Preston Howell [00:13:37]:
We can look each week and say, okay, here's how much contribution margin professional services brought to the organization this month that is associated with this level, which means everybody gets this percentage bonus or they're forecasted to at the end of the year.

Jess Carter [00:13:51]:
Yeah. So I could hear a lot of people asking this. Something I wondered at first was, I loved the ownership. I was really excited about getting my arms around sort of the performance of the business again and understanding the P&L. And it got real numbers heavy. It got very company performance heavy when we have a really strong mission/vision/values. And so, in your opinion, Preston, how do you maybe balance or just integrate those two really powerful concepts of, like, hey, I want you to care about the business performance, but I don't want you to care about it so much that you forfeit the mission/vision/values.

Preston Howell [00:14:34]:
Yeah. That's where the storytelling side of it becomes really important. Right. When we can tell the story about what we're doing in the criminal justice world, and we're saying, hey, this is our project that we're doing. These are the people on it. Here's how that's impacting society, and here's how that's impacting our P&L, because the cool thing about it is it's like a mutually beneficial loop. When you're doing it right, you're impacting your clients, which is allowing us to fulfill our mission. Your consultants are doing cool work and learning things, which is impacting the people at the business, and you're making money for it, which you have to do in a business setting.

Preston Howell [00:15:16]:
But if you're doing it well, that naturally then can lead to more, better work. So it's finding those opportunities where you can say, here's where we fulfilled the mission. Here's how that impacted our business and celebrate the people responsible. That's what we have to do now. It's a balance, right? You've seen it. There are some weeks where we huddle, and it's like, way too numbers-focused. And then that's where people who lead the huddles get on teams and say, hey, we got to make sure we're celebrating people more. We got to make sure that we're highlighting client stories more.

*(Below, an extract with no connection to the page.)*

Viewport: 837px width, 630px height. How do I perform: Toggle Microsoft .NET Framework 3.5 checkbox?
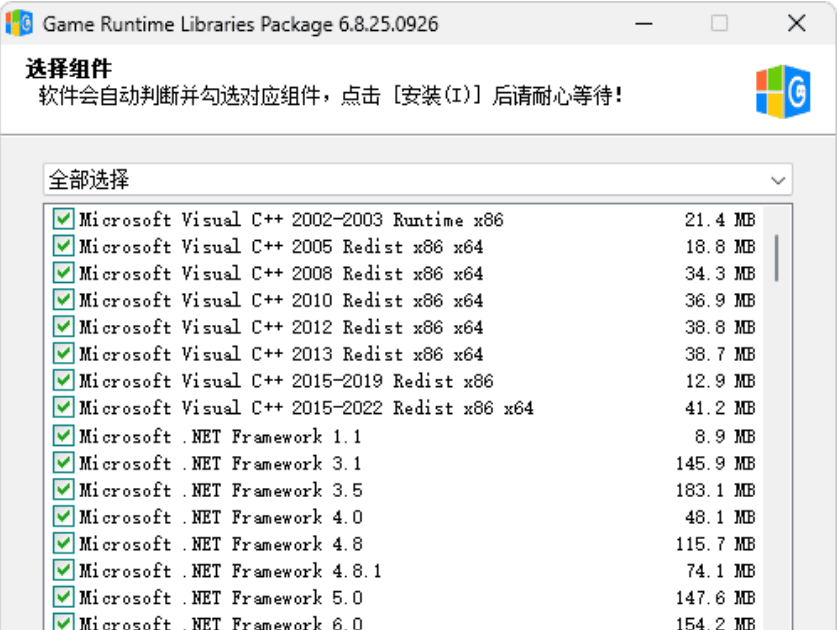pyautogui.click(x=62, y=489)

Preston Howell [00:15:50]:
So it's not just about the numbers, right? The numbers are the means of measuring the health of the business. But there's so much more, especially in a professional services organization, right. We're here to help people. We got to find ways where we celebrate when we've helped people in a cool way.

Jess Carter [00:16:06]:
And we're so innately used to celebrating, right. All of us clearly stop and celebrate at the top of the mountain and don't look for the next one to immediately start climbing. And so it's work a little bit for us to celebrate. But I think it's so important.

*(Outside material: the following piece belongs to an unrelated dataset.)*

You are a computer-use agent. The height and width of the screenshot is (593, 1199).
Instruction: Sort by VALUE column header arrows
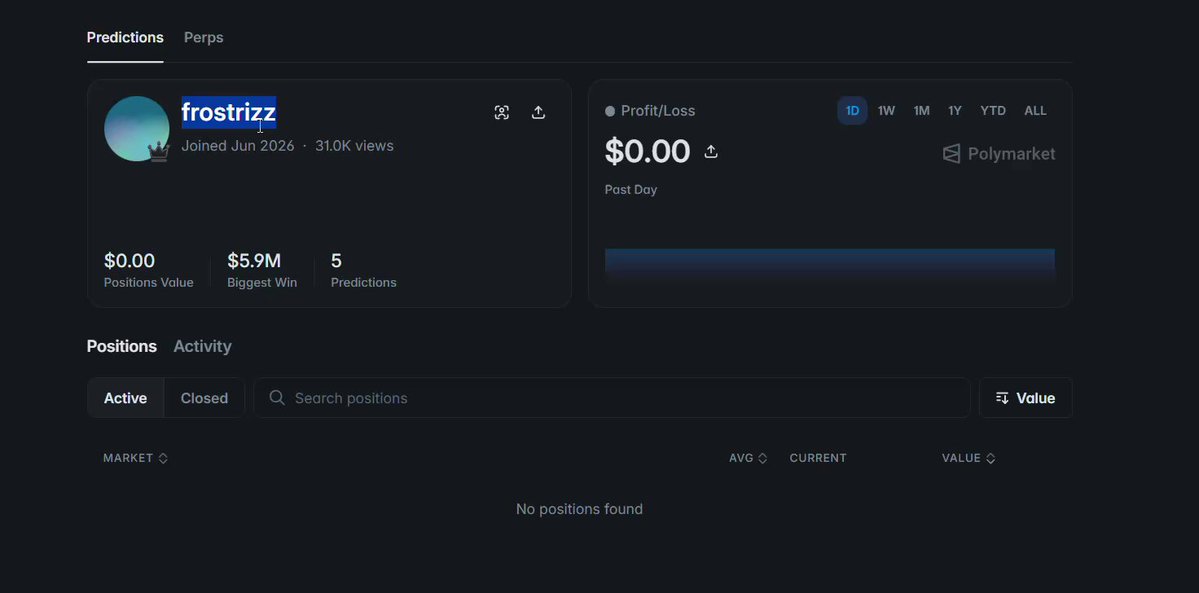click(x=990, y=458)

Preston Howell [00:16:25]:
This is where I like gamifying things because it's like, if you take yourself and you put yourself in a sports mindset, right? Like, if you grew up playing soccer or something, it's like, if your team scores a goal, what do you do? Everybody freaks out. They're like, and you rush the field, and in business, we're like, oh, we just won a thing. Cool. Let's move on.

Jess Carter [00:16:49]:
And it's like, what?

Preston Howell [00:16:50]:
No. Somebody just did something really cool. Celebrate that for the retention side. It gets people excited. We want to get people excited so we can retain good people. And what better way than shouting out from the rooftops when they do something really good?

Jess Carter [00:17:09]:
That's awesome. That's so cool. It makes me happy to hear you say that. Well, and since I didn't quite figure out how to give you, I don't even know how to use the right language here since I couldn't give you a curveball Thursday night when we played pickleball together, and Preston's way better than I am. Okay, here's maybe my attempt at a curveball in the conversation. Is there anything about GGOB you don't love?

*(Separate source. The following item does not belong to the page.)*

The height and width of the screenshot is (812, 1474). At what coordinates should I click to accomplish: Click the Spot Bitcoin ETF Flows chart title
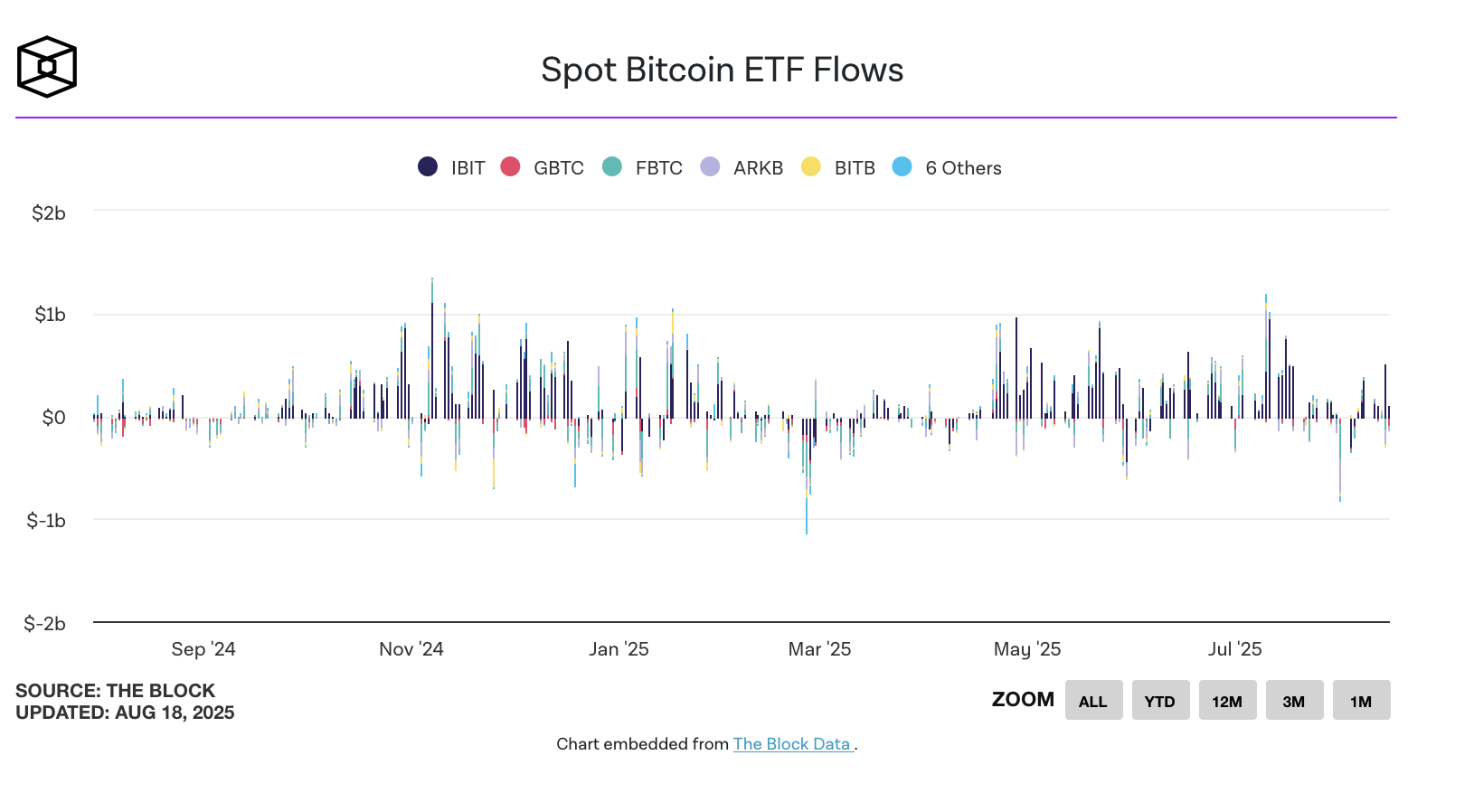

Preston Howell [00:17:38]:
Yes. So what we were just talking about, it's not easy to balance the constantly sharing the financials with reaffirming that, hey, all this is not the most important thing. Right. Something that we've struggled with. So, in a professional services organization, you know this, but the listeners may not: What you're selling as your widget is people's time.

Jess Carter [00:18:13]:
Right.

Preston Howell [00:18:14]:
And so that means me getting sick for a week impacts our revenue in a tangible way, in a large way. Right. And so one of the things that I've had conversations with people about is like, they're sick and they're like, I feel bad because I forecasted I was going to work a whole week, and now I'm not able to.

Jess Carter [00:18:37]:
Right.

Preston Howell [00:18:38]:
And that's a really delicate balance. Right. It's not overcomeable, but it's something that if we weren't every week saying each team how much revenue they're going to bring in, people won't have that guilt. So it's just reminding people of, like, this is built in. We know this is going to happen. This is in the budget, we have these benefits like sick time, et cetera, such that when you're sick, you don't have to work. And so it's just reminding people, we know that's going to happen and then it's getting better at forecasting. Right.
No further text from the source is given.